Les deux élus réagissent à une enquête d'opinion favorable à François Fillon. Il s'agit vraisemblablement du sondage Ifop pour Atlantico, publié le 15 novembre et qui donnait, pour la première fois, le député de Paris potentiel vainqueur de la primaire. Roger Karoutchi n'arrive pas y croire. "Moi je n'y crois pas parce que je n'arrive pas à m'y faire", dit-il avant de donner les résultats de l'enquête : "Fillon 54 / 46 au deuxième tour contre Juppé, 63 / 37 contre Sarkozy", souffle-t-il, s'étonnant que l'ancien chef du gouvernement ait pu prendre neuf points dans les sondages en huit jours

Roger Karoutchi est dépité.
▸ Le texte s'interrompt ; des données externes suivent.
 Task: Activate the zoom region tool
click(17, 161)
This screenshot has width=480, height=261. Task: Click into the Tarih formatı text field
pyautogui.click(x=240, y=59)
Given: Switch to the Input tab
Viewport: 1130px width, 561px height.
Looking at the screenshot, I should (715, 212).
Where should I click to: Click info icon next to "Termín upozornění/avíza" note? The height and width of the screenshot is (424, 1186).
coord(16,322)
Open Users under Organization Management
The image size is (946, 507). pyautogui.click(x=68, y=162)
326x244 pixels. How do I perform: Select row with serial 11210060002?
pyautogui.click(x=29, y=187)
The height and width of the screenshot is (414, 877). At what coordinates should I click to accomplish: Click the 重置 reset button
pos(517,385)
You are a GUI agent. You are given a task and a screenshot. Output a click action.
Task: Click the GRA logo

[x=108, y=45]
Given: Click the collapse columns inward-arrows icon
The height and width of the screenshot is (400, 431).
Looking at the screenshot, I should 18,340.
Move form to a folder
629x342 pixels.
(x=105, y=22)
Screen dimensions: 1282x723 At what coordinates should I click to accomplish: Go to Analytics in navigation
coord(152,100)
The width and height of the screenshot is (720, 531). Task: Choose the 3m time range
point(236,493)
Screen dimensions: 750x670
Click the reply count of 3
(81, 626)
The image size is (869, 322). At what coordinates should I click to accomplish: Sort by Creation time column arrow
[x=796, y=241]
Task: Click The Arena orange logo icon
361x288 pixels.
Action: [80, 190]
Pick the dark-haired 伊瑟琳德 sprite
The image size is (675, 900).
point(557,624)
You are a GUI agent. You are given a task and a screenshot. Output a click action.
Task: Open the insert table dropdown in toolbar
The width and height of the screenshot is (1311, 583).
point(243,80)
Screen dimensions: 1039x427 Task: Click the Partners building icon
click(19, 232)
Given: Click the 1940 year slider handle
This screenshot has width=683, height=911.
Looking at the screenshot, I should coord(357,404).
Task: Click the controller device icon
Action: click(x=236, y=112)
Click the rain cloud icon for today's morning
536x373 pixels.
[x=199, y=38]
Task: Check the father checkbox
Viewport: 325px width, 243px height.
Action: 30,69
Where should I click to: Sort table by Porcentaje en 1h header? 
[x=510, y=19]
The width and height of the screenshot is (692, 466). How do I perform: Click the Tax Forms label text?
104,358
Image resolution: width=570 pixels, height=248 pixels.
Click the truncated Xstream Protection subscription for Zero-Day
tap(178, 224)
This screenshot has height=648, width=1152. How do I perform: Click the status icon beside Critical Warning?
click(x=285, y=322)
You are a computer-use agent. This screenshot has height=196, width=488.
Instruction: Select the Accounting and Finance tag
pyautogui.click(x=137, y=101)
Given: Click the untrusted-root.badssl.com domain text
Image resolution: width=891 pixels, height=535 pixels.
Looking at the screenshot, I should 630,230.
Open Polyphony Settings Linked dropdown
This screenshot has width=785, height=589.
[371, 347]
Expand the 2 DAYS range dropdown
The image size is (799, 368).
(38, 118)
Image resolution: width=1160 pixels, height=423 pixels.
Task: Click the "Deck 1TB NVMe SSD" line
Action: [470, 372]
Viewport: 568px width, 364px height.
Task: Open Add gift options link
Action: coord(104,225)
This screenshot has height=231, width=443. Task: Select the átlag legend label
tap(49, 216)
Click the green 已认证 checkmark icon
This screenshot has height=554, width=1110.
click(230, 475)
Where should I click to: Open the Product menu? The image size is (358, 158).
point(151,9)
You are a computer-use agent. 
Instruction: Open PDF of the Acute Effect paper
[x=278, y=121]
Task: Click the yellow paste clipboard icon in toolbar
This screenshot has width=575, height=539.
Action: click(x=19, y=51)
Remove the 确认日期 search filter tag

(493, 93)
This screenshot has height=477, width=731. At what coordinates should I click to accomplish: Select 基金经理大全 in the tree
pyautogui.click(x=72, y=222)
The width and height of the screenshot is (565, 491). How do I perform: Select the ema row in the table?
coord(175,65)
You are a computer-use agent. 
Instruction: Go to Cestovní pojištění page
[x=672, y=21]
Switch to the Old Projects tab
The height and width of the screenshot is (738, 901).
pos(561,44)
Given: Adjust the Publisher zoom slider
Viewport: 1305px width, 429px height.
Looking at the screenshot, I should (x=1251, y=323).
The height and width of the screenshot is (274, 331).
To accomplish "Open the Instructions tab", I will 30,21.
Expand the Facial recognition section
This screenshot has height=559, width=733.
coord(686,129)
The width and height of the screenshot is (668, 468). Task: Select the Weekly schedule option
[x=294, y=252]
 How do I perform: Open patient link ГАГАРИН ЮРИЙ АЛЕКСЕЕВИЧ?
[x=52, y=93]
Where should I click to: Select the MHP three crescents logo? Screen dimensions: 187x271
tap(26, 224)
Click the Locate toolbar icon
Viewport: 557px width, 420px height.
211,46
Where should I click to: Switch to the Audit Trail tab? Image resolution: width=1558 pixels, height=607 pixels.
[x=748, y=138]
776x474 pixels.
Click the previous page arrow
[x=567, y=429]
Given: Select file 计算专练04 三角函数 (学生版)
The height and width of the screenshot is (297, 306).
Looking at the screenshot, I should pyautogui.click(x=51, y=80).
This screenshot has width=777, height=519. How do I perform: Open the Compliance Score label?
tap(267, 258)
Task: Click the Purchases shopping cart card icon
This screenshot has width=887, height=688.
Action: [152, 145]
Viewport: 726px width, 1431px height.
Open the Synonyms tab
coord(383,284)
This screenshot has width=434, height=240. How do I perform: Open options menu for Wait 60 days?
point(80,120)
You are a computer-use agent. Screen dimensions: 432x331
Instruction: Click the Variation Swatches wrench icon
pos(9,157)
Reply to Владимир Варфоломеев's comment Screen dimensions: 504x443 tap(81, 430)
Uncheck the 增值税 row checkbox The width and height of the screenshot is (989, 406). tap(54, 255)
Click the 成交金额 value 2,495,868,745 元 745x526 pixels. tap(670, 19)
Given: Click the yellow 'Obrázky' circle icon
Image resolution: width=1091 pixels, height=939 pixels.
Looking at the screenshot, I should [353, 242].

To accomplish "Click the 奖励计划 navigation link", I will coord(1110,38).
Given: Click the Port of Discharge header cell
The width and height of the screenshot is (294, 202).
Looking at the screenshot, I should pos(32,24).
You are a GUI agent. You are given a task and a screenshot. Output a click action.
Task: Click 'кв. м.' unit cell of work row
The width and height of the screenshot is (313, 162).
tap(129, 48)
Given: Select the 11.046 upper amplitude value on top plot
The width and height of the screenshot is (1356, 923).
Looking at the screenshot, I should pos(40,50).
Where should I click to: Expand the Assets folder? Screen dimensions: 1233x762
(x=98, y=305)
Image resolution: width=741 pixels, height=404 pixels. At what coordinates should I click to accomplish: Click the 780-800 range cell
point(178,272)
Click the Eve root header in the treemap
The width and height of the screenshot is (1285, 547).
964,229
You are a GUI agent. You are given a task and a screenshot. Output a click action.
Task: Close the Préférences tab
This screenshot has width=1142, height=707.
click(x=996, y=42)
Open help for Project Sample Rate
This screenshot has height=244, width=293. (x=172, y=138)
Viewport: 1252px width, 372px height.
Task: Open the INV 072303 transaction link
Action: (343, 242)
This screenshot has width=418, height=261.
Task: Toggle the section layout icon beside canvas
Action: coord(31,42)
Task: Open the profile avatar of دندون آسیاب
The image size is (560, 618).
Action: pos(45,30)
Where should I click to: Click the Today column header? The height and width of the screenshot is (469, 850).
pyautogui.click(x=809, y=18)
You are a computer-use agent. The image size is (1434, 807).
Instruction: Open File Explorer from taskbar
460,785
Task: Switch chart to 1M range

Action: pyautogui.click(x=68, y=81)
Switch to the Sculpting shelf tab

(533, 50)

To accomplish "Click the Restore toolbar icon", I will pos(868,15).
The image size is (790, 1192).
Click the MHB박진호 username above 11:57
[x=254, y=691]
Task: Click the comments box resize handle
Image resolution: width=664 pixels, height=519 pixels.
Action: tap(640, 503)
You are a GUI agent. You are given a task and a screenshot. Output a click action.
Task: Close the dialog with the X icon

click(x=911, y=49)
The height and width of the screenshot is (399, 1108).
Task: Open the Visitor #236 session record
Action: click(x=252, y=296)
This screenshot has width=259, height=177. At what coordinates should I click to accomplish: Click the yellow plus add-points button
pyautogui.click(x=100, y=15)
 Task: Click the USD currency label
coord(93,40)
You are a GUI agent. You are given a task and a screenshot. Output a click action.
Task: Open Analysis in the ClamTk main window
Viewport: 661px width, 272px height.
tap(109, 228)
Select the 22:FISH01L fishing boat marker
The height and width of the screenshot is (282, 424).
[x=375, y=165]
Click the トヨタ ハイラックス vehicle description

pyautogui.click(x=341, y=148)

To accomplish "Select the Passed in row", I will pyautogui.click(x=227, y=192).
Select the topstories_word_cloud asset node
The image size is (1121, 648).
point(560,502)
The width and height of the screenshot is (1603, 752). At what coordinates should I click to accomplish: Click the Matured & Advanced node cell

Il réalise qu'il va peut-être être contraint de rallier François Fillon dans la perspective d'une élimination de Nicolas Sarkozy dès le premier tour de la primaire. Et cela, vraiment, ça ne l'enchante pas, mais alors pas du tout.

Les deux hommes ont, il est vrai, un certain passif. En 2012, Roger Karoutchi était directeur de campagne de Jean-François Copé pour la présidence de l'UMP, face à François Fillon donc et avec le drame que l'on sait... Devoir soutenir, quatre ans plus tard, l'ancien adversaire en dépiterait plus d'un, c'est une certitude. 

 

 

[EDIT 22/11]

Deux jours plus tard, Roger Karoutchi a décidé de faire contre mauvaise fortune bon cœur. Et quitte à devoir rallier François Fillon, autant le faire avec le sourire.